=== TEXT PROVIDED ===
Overview of the project

We’re going to analyze the ToothGrowth data for guinea pigs in the R datasets package. We will focus on answering the following research questions: H0: Vitamin C has no effect on tooth length. H1: The Dosage of Vitamin C has a positive effect on thooth length. H2: Orange juice (natural vitamin C) has a bigger effect on tooth length than Ascorbic Acid (synthetic vitamin C).

Data Description

The random variable is the tooth length measured among 10 guinea pigs at three different dosage levels of Vitamin C (0.5, 1, and 2 mg) and ingested with two different delivery methods (orange juice or ascorbic acid).The data format is a data frame with 60 observations on 3 variables (len renamed Length, supp renamed SupplementType and dose renamed Dose).

Data Processing

# Loading the dataset and looking at the data frame content.
library(datasets); data(ToothGrowth);str(ToothGrowth);
## 'data.frame':    60 obs. of  3 variables:
##  $ len : num  4.2 11.5 7.3 5.8 6.4 10 11.2 11.2 5.2 7 ...
##  $ supp: Factor w/ 2 levels "OJ","VC": 2 2 2 2 2 2 2 2 2 2 ...
##  $ dose: num  0.5 0.5 0.5 0.5 0.5 0.5 0.5 0.5 0.5 0.5 ...
# Renaming variables
names(ToothGrowth) <- c("Length", "SupplementType", "Dose")
levels(ToothGrowth$SupplementType) <- c("OrangeJuice", "AscorbicAcid")

Hypothesis testing, t-tests and p-values.

## Investigating Hypothesis 1
# Dose 0.5 mg versus 1 mg: Performing a t-test
Length1 <- subset(ToothGrowth, Dose %in% c(1,0.5))
t.test(Length ~ Dose, paired = FALSE, var.equal = FALSE, data = Length1)
## 
##  Welch Two Sample t-test
## 
## data:  Length by Dose
## t = -6.4766, df = 37.986, p-value = 1.268e-07
## alternative hypothesis: true difference in means is not equal to 0
## 95 percent confidence interval:
##  -11.983781  -6.276219
## sample estimates:
## mean in group 0.5   mean in group 1 
##            10.605            19.735
# Dose 1 mg versus 2 mg: Performing a t-test
Length2 <- subset(ToothGrowth, Dose %in% c(1, 2))
t.test(Length ~ Dose, paired = FALSE, var.equal = FALSE, data = Length2)
=== PROVIDED RECORDS ===
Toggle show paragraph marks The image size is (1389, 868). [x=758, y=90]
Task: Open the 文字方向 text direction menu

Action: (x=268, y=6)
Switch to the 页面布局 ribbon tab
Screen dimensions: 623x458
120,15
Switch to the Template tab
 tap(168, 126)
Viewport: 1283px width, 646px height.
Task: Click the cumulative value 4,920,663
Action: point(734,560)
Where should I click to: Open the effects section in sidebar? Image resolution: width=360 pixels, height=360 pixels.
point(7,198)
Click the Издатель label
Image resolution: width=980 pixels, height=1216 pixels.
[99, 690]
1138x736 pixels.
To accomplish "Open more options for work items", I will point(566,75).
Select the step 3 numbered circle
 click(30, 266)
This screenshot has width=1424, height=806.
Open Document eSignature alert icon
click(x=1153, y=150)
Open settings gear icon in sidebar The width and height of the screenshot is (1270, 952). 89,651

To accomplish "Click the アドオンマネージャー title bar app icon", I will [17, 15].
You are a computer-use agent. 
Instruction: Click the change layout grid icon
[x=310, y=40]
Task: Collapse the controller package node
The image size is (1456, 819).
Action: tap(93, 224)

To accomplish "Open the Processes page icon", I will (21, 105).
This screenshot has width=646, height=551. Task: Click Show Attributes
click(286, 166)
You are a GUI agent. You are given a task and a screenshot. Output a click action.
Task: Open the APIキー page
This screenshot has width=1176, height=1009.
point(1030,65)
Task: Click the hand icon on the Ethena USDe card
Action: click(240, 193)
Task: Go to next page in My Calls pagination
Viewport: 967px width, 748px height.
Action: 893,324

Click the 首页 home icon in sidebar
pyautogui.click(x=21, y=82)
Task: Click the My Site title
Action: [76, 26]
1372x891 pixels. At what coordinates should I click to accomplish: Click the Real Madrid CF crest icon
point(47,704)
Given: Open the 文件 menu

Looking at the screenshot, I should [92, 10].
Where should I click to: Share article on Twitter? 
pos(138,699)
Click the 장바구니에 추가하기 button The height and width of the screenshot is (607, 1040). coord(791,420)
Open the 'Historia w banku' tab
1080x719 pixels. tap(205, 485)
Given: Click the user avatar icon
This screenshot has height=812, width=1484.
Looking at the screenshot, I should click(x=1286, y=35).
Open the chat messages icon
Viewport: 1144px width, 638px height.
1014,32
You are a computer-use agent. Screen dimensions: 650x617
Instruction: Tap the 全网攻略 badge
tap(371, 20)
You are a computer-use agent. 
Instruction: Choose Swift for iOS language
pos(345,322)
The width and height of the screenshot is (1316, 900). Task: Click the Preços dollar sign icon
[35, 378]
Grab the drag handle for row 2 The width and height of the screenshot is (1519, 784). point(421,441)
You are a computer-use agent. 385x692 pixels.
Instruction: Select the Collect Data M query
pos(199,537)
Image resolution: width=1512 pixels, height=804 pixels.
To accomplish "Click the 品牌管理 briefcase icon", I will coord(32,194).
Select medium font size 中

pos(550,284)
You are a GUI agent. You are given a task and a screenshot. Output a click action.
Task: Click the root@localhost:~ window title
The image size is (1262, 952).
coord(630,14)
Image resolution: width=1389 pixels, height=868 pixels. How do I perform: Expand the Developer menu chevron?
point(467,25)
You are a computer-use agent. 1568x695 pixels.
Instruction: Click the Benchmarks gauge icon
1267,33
===
# STATED GOAL A
In the ToothGrowth analysis, what mean tooth length is reported for the 1 mg dose group?
# STATED GOAL B
Which original variable names does the ToothGrowth analysis rename, and what is each new name?
# STATED GOAL C
Can you carry the ToothGrowth analysis forward from the point where it stops?

# WRITTEN REPLY A
19.735

# WRITTEN REPLY B
len → Length
supp → SupplementType
dose → Dose

# WRITTEN REPLY C
## 
##  Welch Two Sample t-test
## 
## data:  Length by Dose
## t = -4.9005, df = 37.101, p-value = 1.906e-05
## alternative hypothesis: true difference in means is not equal to 0
## 95 percent confidence interval:
##  -8.996481 -3.733519
## sample estimates:
## mean in group 1 mean in group 2 
##          19.735          26.100

Conclusion: For all the above tests, the confidence interval do not include 0 and the p-value is below 0.05. We can therefore reject the null hypothesis and conclude that the level of intake of Vitamin C has an effect on tooth length. The t-tests also show that the samples with different dosages are significantly different from each other. Looking also at their means and standard deviation (see appendix), we can then conclude that the higher the Vitamin C dosage, the longer the thooth are.

## Investigating Hypothesis 2
# Ascorbic acid versus orange Juice at 0.5 mg: Performing a t-test
Length3 <- subset(ToothGrowth, Dose %in% c(0.5))
t.test(Length ~ SupplementType, paired = FALSE, var.equal = FALSE, data = Length3)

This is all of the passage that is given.